TL;DR: UNC6395 shows that compromising a third-party SaaS integration can cascade into Salesforce and Google Workspace access across hundreds of downstream companies, with Obsidian Security reporting impact across 700-plus organizations and a blast radius 10 times larger than direct-account breach patterns. SaaS identity governance now has to treat integrations as privileged pathways, not peripheral connections.
At a glance
What this is: UNC6395 is a SaaS supply-chain breach pattern where compromised integrations expanded access from one third-party app into Salesforce and Google Workspace environments across many downstream tenants.
Why it matters: For IAM and NHI practitioners, it shows that unmonitored SaaS-to-SaaS identities can bypass normal controls and create enterprise-wide exposure faster than direct credential theft.
By the numbers:
- Obsidian Security reports that the UNC6395 campaign has impacted over 700 companies and counting.
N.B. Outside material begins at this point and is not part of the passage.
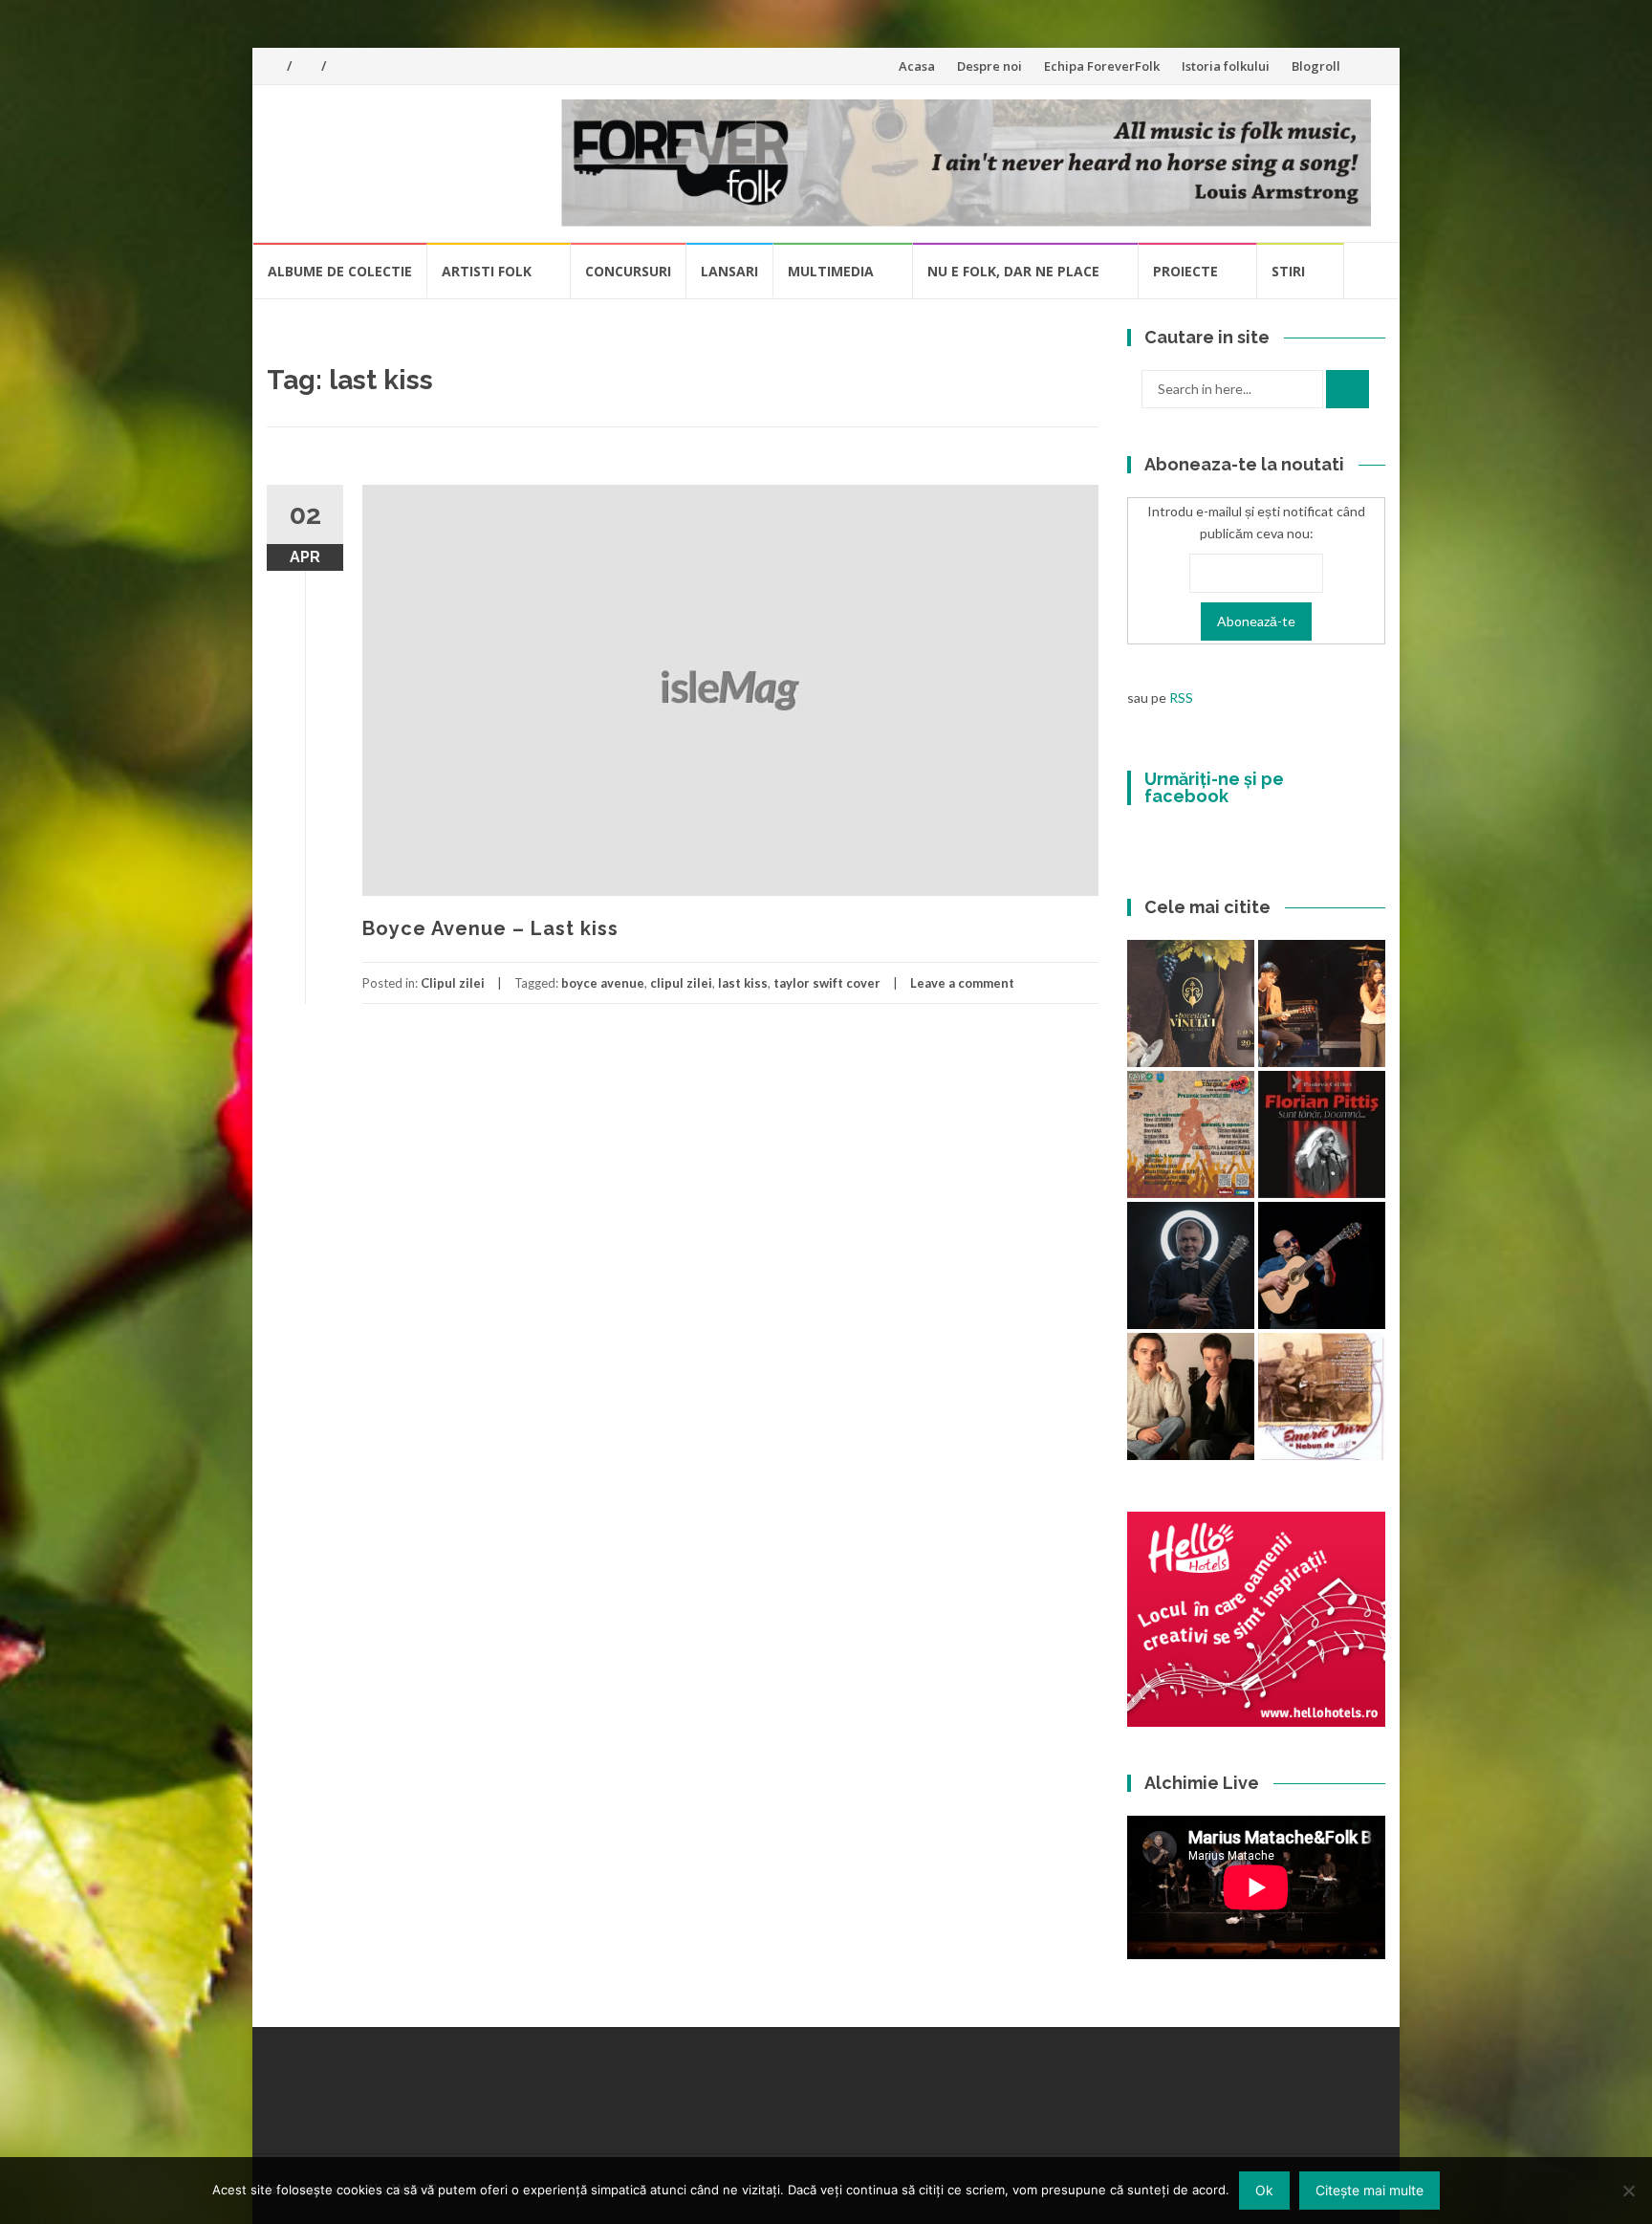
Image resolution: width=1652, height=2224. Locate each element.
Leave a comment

👉 Read Obsidian Security's analysis of the UNC6395 SaaS supply-chain breach
Context
Non-human identity risk is not limited to service accounts and API keys. In SaaS environments, integrations, OAuth grants, and delegated application identities can become the real control surface, especially when they sit outside proxy visibility and are trusted by default. This is why SaaS governance has become a core part of NHI management, not a side issue.
The UNC6395 case matters because it turns a familiar identity problem into a supply-chain problem. When one compromised integration can reach Salesforce and Gmail across many customers, the issue is no longer isolated account security but downstream trust collapse. That pattern is increasingly typical in modern SaaS estates, where integration sprawl often outpaces oversight.
Key questions
Q: How should security teams govern SaaS integrations as non-human identities?
A: Treat each integration as a privileged non-human identity with an owner, approved scope, review cadence, and revocation path. The key is to manage the integration lifecycle, not just the initial consent. If the app can read mail, CRM records, or admin APIs, it needs the same scrutiny as other high-risk access paths.
Q: Why do SaaS supply-chain attacks create a larger blast radius than direct account compromise?
A: A compromised integration can inherit trusted access and reach many downstream tenants without re-authenticating each one. That makes the breach scale through approved relationships instead of through repeated credential theft. The result is faster spread, broader exposure, and a containment problem that is much harder than a single-account incident.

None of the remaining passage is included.